Old age, injury, and infection can cause it. Diet and exercise play roles too. And some dogs are born with heart defects.
Take notice of these early symptoms of heart problems:
Coughing more than usual (during or after exercise or a few hours before bedtime)
Having a hard time breathing or exercising
Pacing before bedtime and having a hard time settling down
More symptoms may develop, as the disease gets worse, including:
A swollen belly from fluid buildup in the lungs and other organs
Fainting because of blocked blood flow to the brain
Change in tongue or gum color to bluish gray because of poor oxygen flow
Weight loss as your dog loses her ability to store healthy fat
Getting a Diagnosis
Your vet will want to know any symptoms you've noticed. He or she will want to know what she eats, what medications and supplements she may be taking, and if she is current on heartworm protection.
The vet will listen to your dog's chest and may want to run some tests, including:
A blood and urine test to check for any other problems that could be affecting your dog's heart.
Chest X-rays. These use radiation in low doses to make images of your dog's internal organs.
An EKG. This test measures electrical signals from your dog's heart and tells how fast it's beating and if that rhythm is healthy.

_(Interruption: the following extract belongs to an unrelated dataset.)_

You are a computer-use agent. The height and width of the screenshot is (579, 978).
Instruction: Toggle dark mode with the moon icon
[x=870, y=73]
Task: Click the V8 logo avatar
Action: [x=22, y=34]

An ultrasound. Ultrasound uses sound waves to look at the size, shape, and movement of the heart.
Heartworm antigen test. Your vet will take blood from your dog to test it for heartworms.
Your dog's treatment depends on what specific heart problem she has and what may be causing it.
Your vet may recommend one or more of the following:
Medications to help the heart work and correct irregular heartbeats
Medications to slow fluid build-up in the lungs
Surgery to correct a torn valve or to insert a pacemaker to correct the heart beat
A commercial or prescription low-salt diet to help decrease fluid build-up in your dog's body
Limited activity or exercise to manage weight without putting too much strain on your dog's heart
Your vet may also recommend supplements. Dogs with congestive heart failure may benefit from vitamin B supplements, taurine (an amino acid that supports brain development), or carnitine (an amino acid that helps turn fat into energy). Antioxidants like Coenzyme Q and vitamin E may also help.
Medication can also clear heartworms or bacterial infections if they're caught early enough.
What to Expect
Make sure to bring your dog for regular visits with your vet and stick with your treatment plan. Unchecked heart problems can make things harder on your dog and even shorten her life. With the right treatments, care, and monitoring, your dog can live a long, comfortable life.